The truth is that the deep state, which is a real phenomenon, has long been both a threat to democratic politics and a savior of it. The problem is that it is hard to maintain its savior role without also accepting its threatening role. The two go hand in hand, and are difficult to untangle.
The deep state has been blamed for many things since Donald Trump became president, including by the president himself. Trump defenders have used the term promiscuously to include not just intelligence bureaucrats but a broader array of connected players in other administrative bureaucracies, in private industry, and in the media.

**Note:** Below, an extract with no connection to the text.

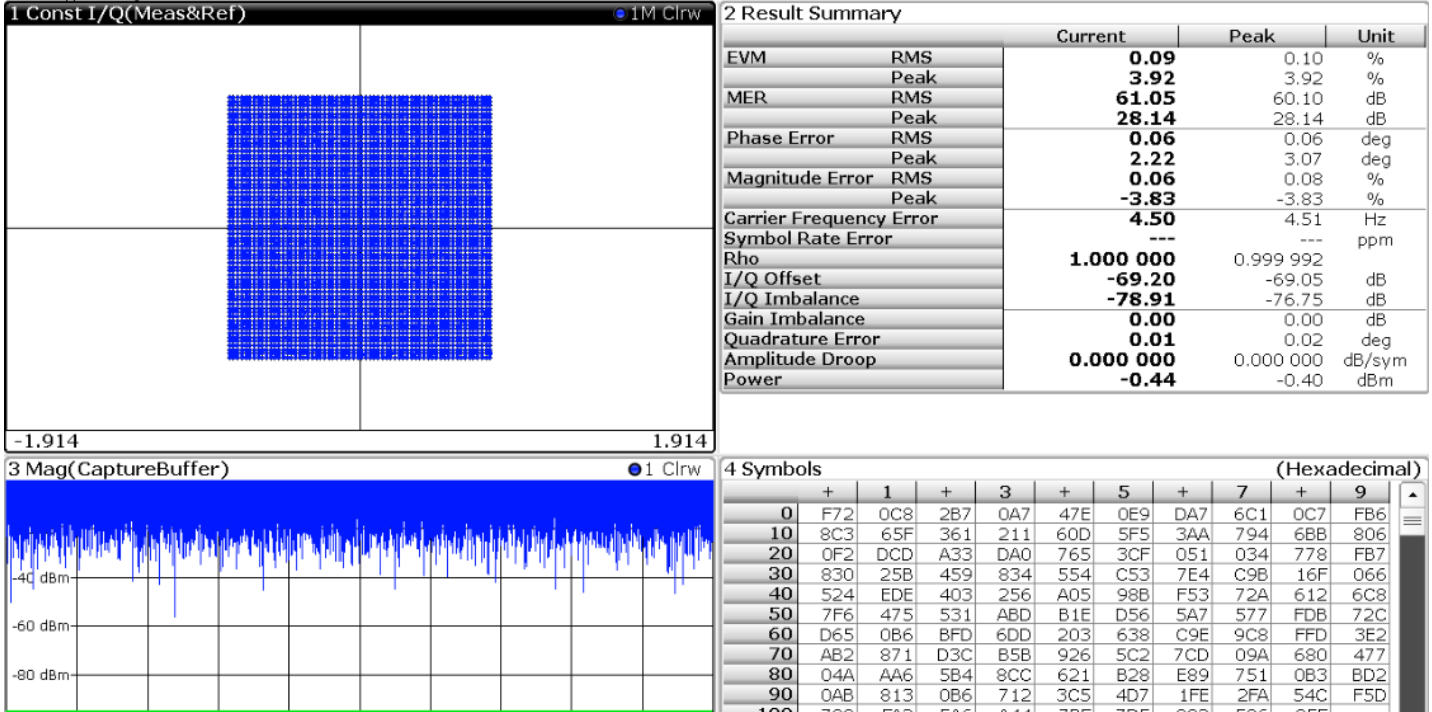The width and height of the screenshot is (1432, 712).
Task: Select the EVM RMS result row
Action: pyautogui.click(x=1074, y=58)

But even if we focus narrowly on the intelligence bureaucracies that conduct and use information collected secretly in the homeland, including the FBI, National Security Agency (NSA), and National Security Council, there is significant evidence that the deep state has used secretly collected information opportunistically and illegally to sabotage the president and his senior officials – either as part of a concerted movement or via individuals acting more or less independently.
The hard questions are whether this sabotage is virtuous or abusive, whether we can tell, and what the consequences of these actions are.
Actually, the question is not hard, and the answer is that the actions of these agencies are abusive.
The Constitution provides means of controlling the power of the President. Initially, there is the fact that a President must be elected by a majority of the electors in the Electoral Collage. This gives voice to not just the majority of voters, but also safe-guards the smaller states against a demagogue. Second, it provides for the impeachment of the President by Congress. There is no provision for unelected bureaucrats to decide who should be or shouldn't be President, and certainly no provision for these bureaucrats to sabotage a presidency based on gossip and innuendo.
If there is some actual crime, take it to Congress for prosecution and impeachment (and, no, I don't believe that the FBI or DOJ have any independent authority to arrest the President). If they have no such evidence, then these agencies need to shut up and mind their place. And if they won't mind their place, then they pose a greater risk to national security than any foreign power, and, for that reason, need to be disbanded.
(H/t Vox Day).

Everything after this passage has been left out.